Bishop DiMarzio presents diocesan medals to a couple at ceremony in St. Nicholas of Tolentine, Jamaica.

Whether piloting a program to provide the needy with care, serving as an ethnic community’s parish liaison, or helping facilitate a parish merger, service to the church assumes many forms.

Recognizing that service (not to mention many other types), members of each one of Queens’ 47 parishes attended St.

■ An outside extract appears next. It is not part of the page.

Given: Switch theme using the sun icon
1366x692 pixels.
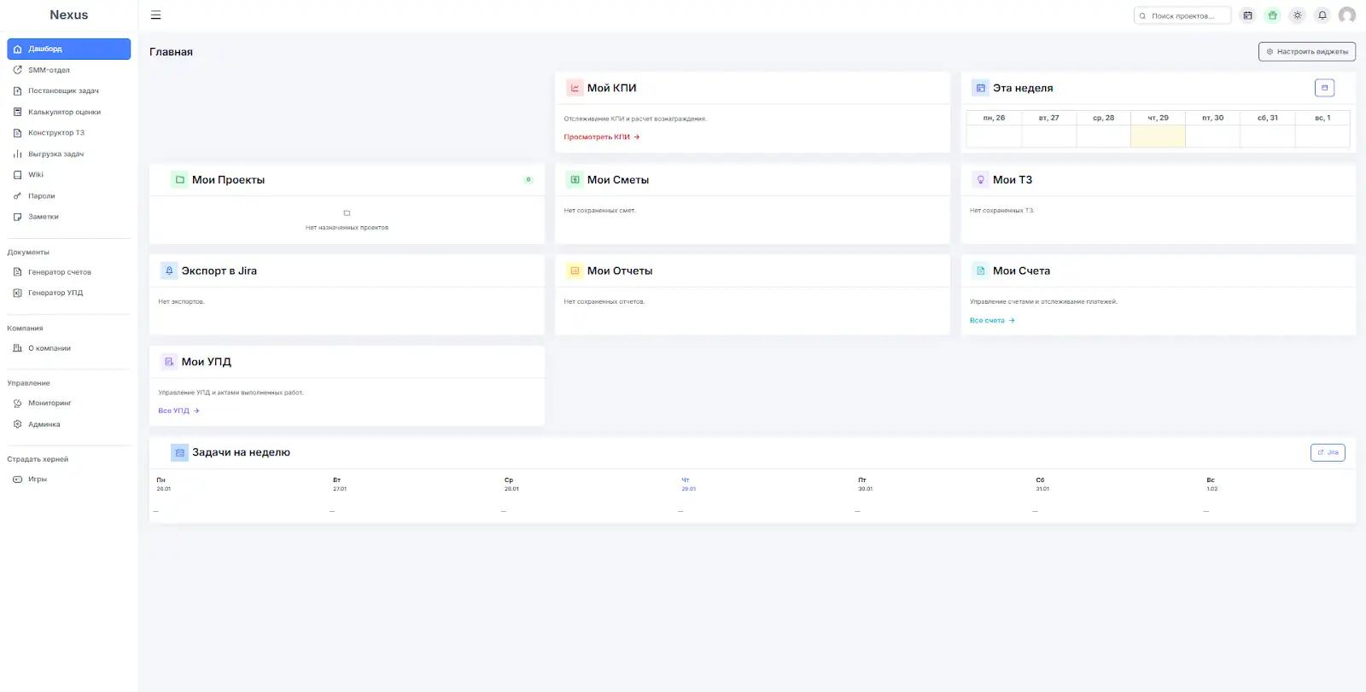Looking at the screenshot, I should coord(1297,15).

Nicholas of Tolentine Church in Jamaica last Friday to honor their “Parishioners of Distinction.”

Bishop Nicholas DiMarzio presided at the ceremony at which he presented 103 medals to 125 recipients, nominated by their pastors, to acknowledge their leadership and sacrifice.

“You have said in all of your parishes that you are willing to serve,” the bishop said in his homily before distributing the medals individually.  “You make church come alive, make church real, give church substance.”

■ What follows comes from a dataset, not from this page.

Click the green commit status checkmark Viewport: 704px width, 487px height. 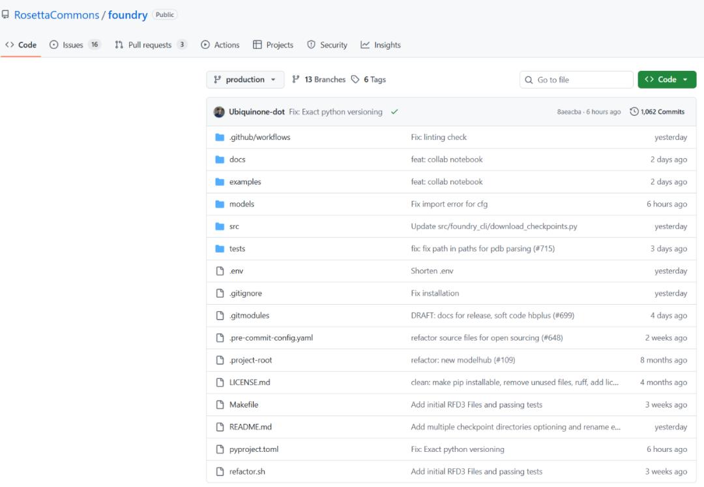click(x=394, y=112)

After a ceremony that included hymns and prayer, Bishop DiMarzio explained the significance of the medal – designed by a Brooklyn priest for the Diocese’s sesquicentennial in 2003 – he was about to present and compared the honorees’ willingness to serve their parishes to Mary’s words, “Here is God’s Maid,” to the angel Gabriel during the Annunciation.  On one side of the medal, those words appear in Latin (“Ecce Ancilla Domini”) around an image of the Holy Spirit and 12 stars, which symbolize Mary as the Queen of the 12 tribes of Israel, explained the bishop.  On the reverse side, he told those in attendance, surrounded by the Latin phrase “Verbum Caro Factum Est” (“And the Word was made flesh”), is a map of Brooklyn and Queens with a dot for the location of each parish.

“I’m very grateful,” said Helen Donnelly, who with Marianne Geraghty, received a medal for her service to St. Mel’s in Flushing.  “It was always a pleasure to work at St. Mel’s.”

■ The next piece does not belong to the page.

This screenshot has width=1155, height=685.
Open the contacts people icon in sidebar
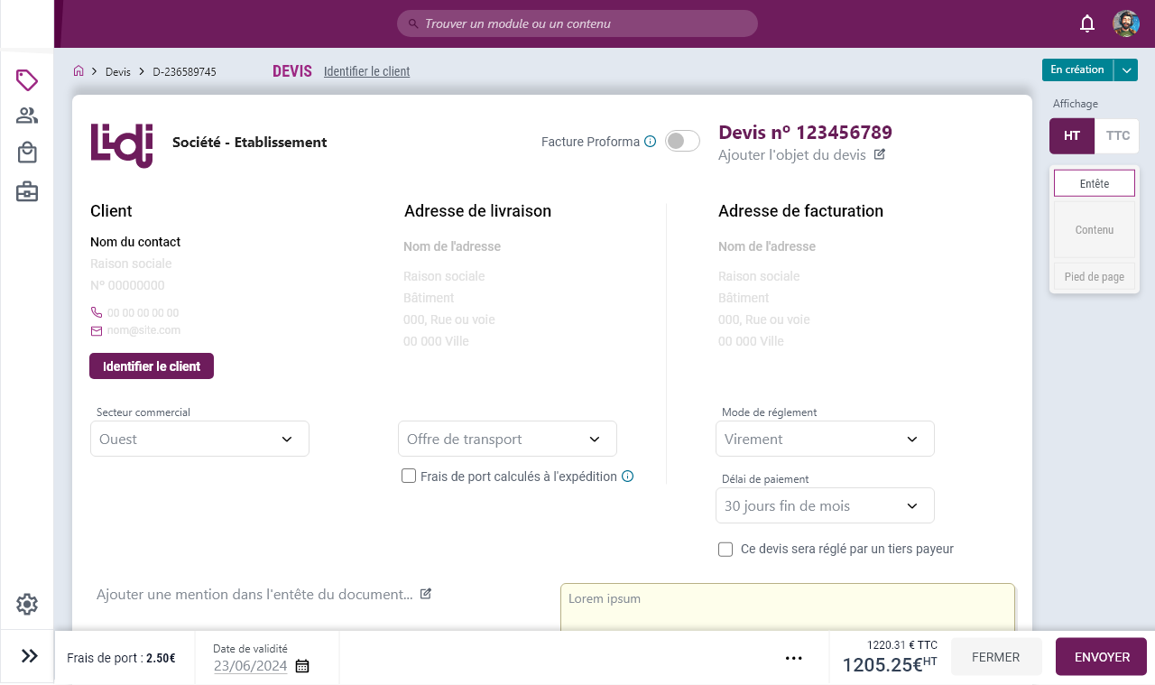27,116
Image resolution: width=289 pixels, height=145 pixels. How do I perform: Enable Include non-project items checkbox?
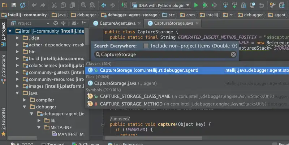(x=146, y=46)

A parishioner of that church since 1962, Donnelly ran a homemaker program for 30 years that, in conjunction with the St. Vincent de Paul Society, placed caregivers with the elderly and the handicapped and provided financial relief for those in need.  Until five years ago, 70 people worked under her direction.

Like Donnelly, Vanes Vieux, Anna Cristian and Thomas A. Heintz received medals for their many years of leadership and service to Ss. Joachim and Anne in Queens Village, a multi-cultural parish of 2,000 with a large Haitian contingent. Hientz, a lifelong parishioner, has attended Ss. Joachim and Anne for more than 70 years.

Each of the three has given more than 15 years of service to the church.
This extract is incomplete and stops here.